> _TASK DESCRIPTION_
Exactly those lines running from the one containing "Estou ciente (951, 1313)" to the end of the material are to be printed, and no others.

> _DATA IN THIS EXERCISE_

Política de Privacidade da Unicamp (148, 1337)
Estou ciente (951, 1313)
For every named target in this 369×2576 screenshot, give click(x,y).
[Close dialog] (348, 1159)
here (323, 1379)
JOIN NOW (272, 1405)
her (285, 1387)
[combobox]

> _RESULT_
Estou ciente (951, 1313)
For every named target in this 369×2576 screenshot, give click(x,y).
[Close dialog] (348, 1159)
here (323, 1379)
JOIN NOW (272, 1405)
her (285, 1387)
[combobox]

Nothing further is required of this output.